Le concubin et tout autre occupant

Rapport du 119e Congrès des notaires de France - Dernière date de mise à jour le 31 janvier 2023
– La condition d'héritier. – Pour pouvoir prétendre au bénéfice de l'attribution préférentielle, le concubin ou tout autre occupant doit remplir une condition supplémentaire : il doit être héritier. Or le concubin n'est pas un héritier. Le devient-il s'il est institué légataire universel ou à titre universel ? Depuis la loi du 3 décembre 2001, à la lecture de l'article 724-1 du Code civil, on peut s'interroger. Le terme « héritier » ne peut-il pas être entendu au sens large ? Il ne s'agirait pas uniquement de l'héritier ab intestat, mais également de celui qui succède en vertu d'une disposition testamentaire ou d'une institution contractuelle lui donnant une vocation universelle ou à titre universel.

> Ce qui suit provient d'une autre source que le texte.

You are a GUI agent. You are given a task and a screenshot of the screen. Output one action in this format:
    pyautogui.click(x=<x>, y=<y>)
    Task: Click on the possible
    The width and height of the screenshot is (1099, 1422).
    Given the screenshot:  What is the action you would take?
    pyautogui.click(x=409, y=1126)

L'exclusion des indivisions conventionnelles. Si l'occupant n'est pas un héritier légal, le défunt doit donc lui avoir préalablement conféré des droits successoraux par testament pour lui permettre de bénéficier de l'attribution préférentielle458. En effet, elle n'est pas applicable aux indivisions de nature conventionnelle. Si le concubin tient ses droits indivis uniquement de l'acquisition du logement avec le défunt ou suite à une donation entre vifs, la voie de l'attribution préférentielle lui est fermée. Les héritiers sont prioritaires. La jurisprudence a pu laisser croire à un infléchissement lorsqu'elle a étendu l'attribution préférentielle aux indivisions « de nature familiale »459. Mais cet infléchissement a tenu les concubins à l'écart puisqu'il est conditionné au fait que l'indivision « de nature familiale » devienne ensuite successorale ou conjugale, autrement dit que l'indivisaire ait acquis la qualité de conjoint, de partenaire ou d'héritier460.

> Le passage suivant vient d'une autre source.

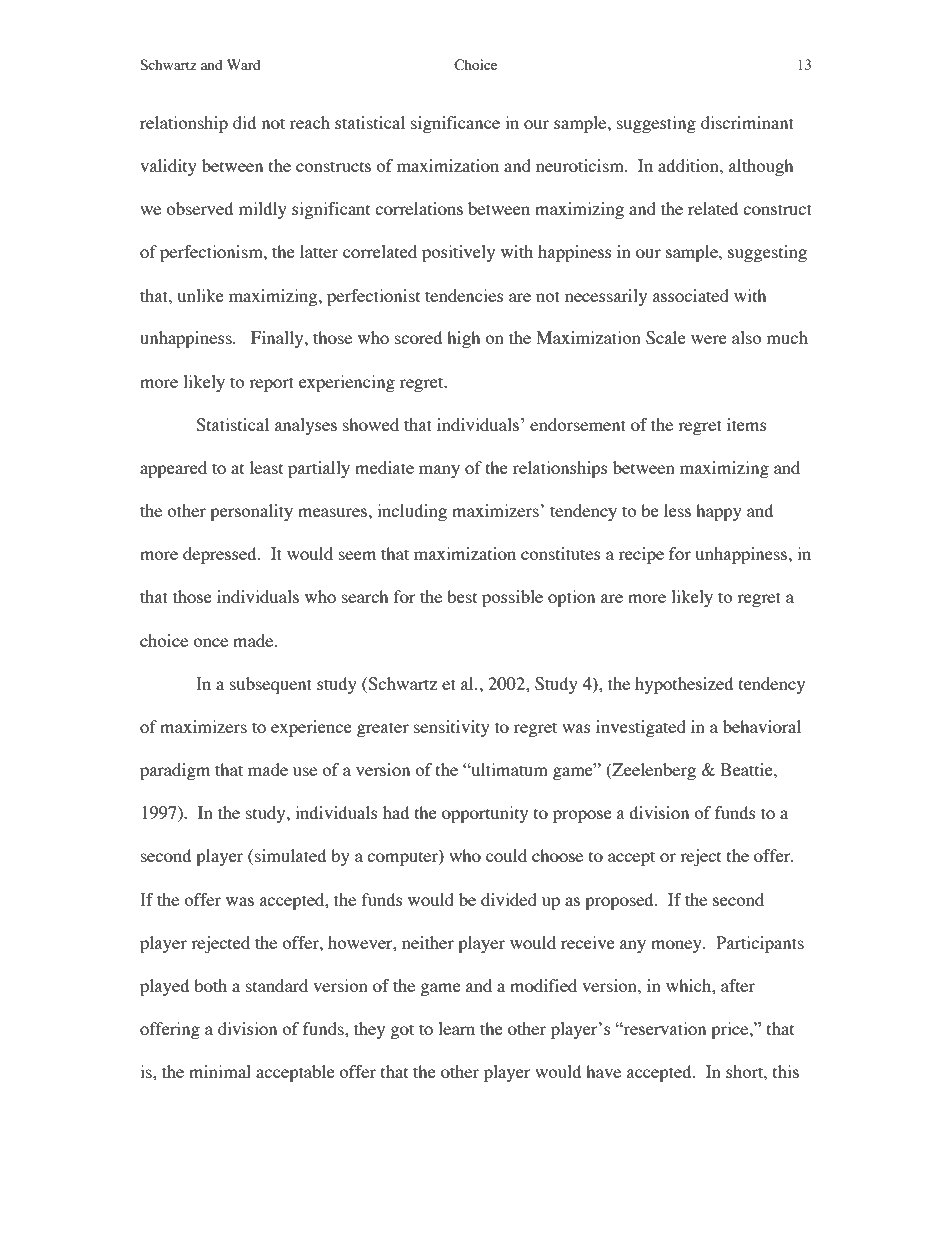 This screenshot has height=1233, width=952. What do you see at coordinates (719, 512) in the screenshot?
I see `happy` at bounding box center [719, 512].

– Une attribution suspendue à l'accord des copartageants ou à la décision du juge. – Autre différence majeure avec le conjoint survivant, l'attribution préférentielle n'est pas de droit pour le concubin. Elle peut donc lui être refusée par ses copartageants ou par le juge461. En outre, en cas de pluralité de demandes, il n'est pas prioritaire. Le juge tranchera en fonction des intérêts en présence et devra notamment rechercher si le concubin a les ressources nécessaires pour s'acquitter de la soulte462.
Dès lors que l'attribution préférentielle est de droit, le juge saisi est tenu de la prononcer sous réserve que les conditions de son application soient remplies.